» **Goals**:
1 - In the travel account, about how wide is the St. Clair River at Marine City?
2 - Reproduce the part of the travel account starting at "RV park culture" and ending at "weekend here. Why?".

» **Provided text**:
RV park culture was in full flower at Algonac. The rigs were decorated with colored lights, and some people had hung carved-wood signs with their names and home towns on their propane tanks. The style is to put a large square of indoor-outdoor carpeting next to the entrance of your rig, and also to put a pink sweater on your small dog. The whole scene had a bizarre cast. The campground was wedged between a busy highway on one side and a shooting range on the other, so starting at 9am there was the constant sound of gunfire and traffic. Yet the place was full. People had driven up from Detroit to spend the weekend here. Why?

Marine City has two small ferryboats that go across the St. Clair River, which is maybe 500 yards wide. Only one Homeland Security officer was on duty there to protect us from terrorists, but he was extra-nasty and didn’t allow me to take any pictures. So while we waited, we walked down the street. It was Saturday morning, October 4th, and we saw the leavings of the Marine City Pirates’ high school homecoming game, which had happened last night; I didn’t learn the score. On the rail trail we had ridden past students dismantling one of the parade floats, a pirate ship which sails made out of bags of potato chips.

» **Dataset content**:
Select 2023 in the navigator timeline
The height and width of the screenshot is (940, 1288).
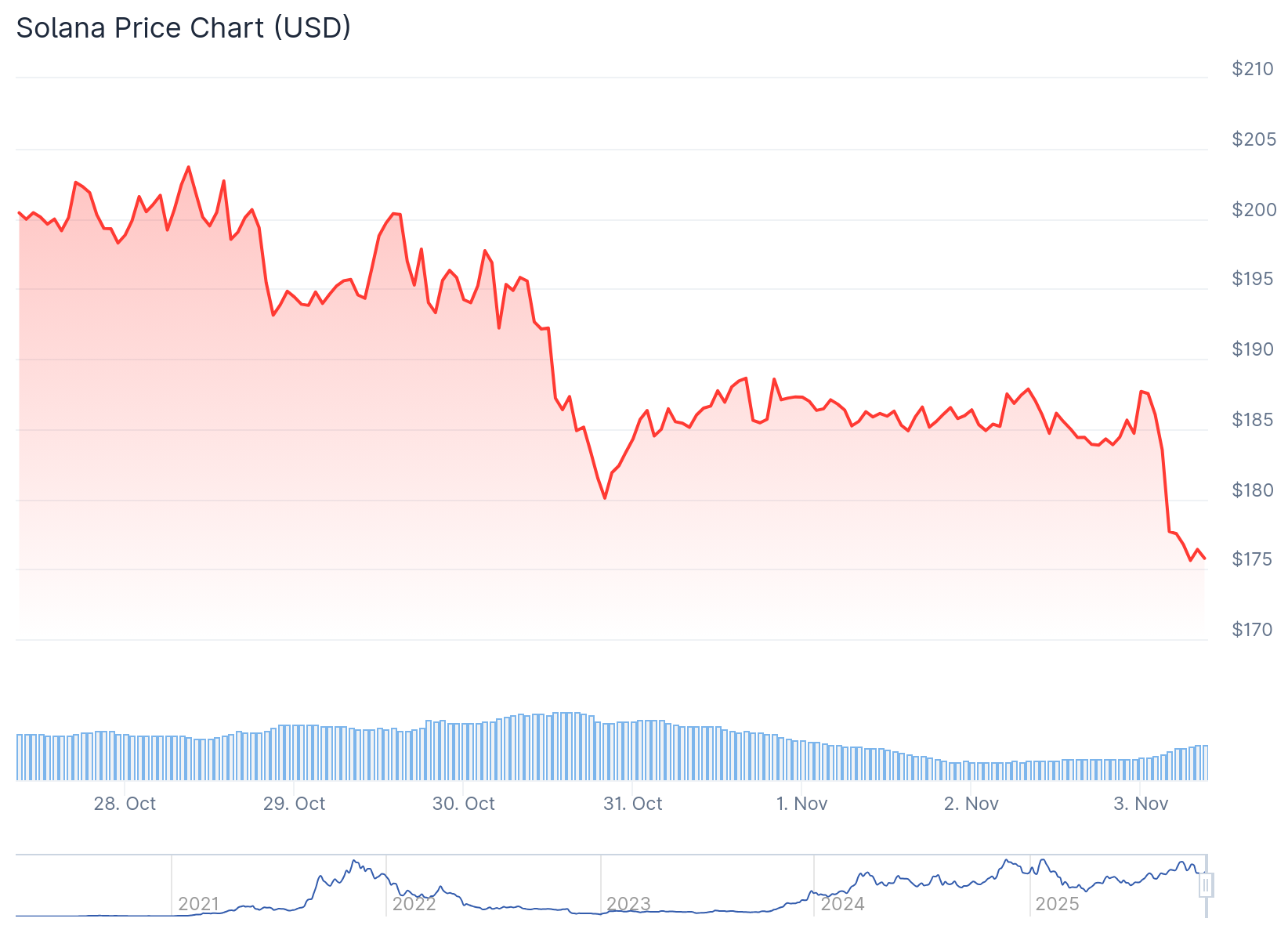click(x=628, y=904)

» **In response**:
1 - Maybe 500 yards wide.

2 -
RV park culture was in full flower at Algonac. The rigs were decorated with colored lights, and some people had hung carved-wood signs with their names and home towns on their propane tanks. The style is to put a large square of indoor-outdoor carpeting next to the entrance of your rig, and also to put a pink sweater on your small dog. The whole scene had a bizarre cast. The campground was wedged between a busy highway on one side and a shooting range on the other, so starting at 9am there was the constant sound of gunfire and traffic. Yet the place was full. People had driven up from Detroit to spend the weekend here. Why?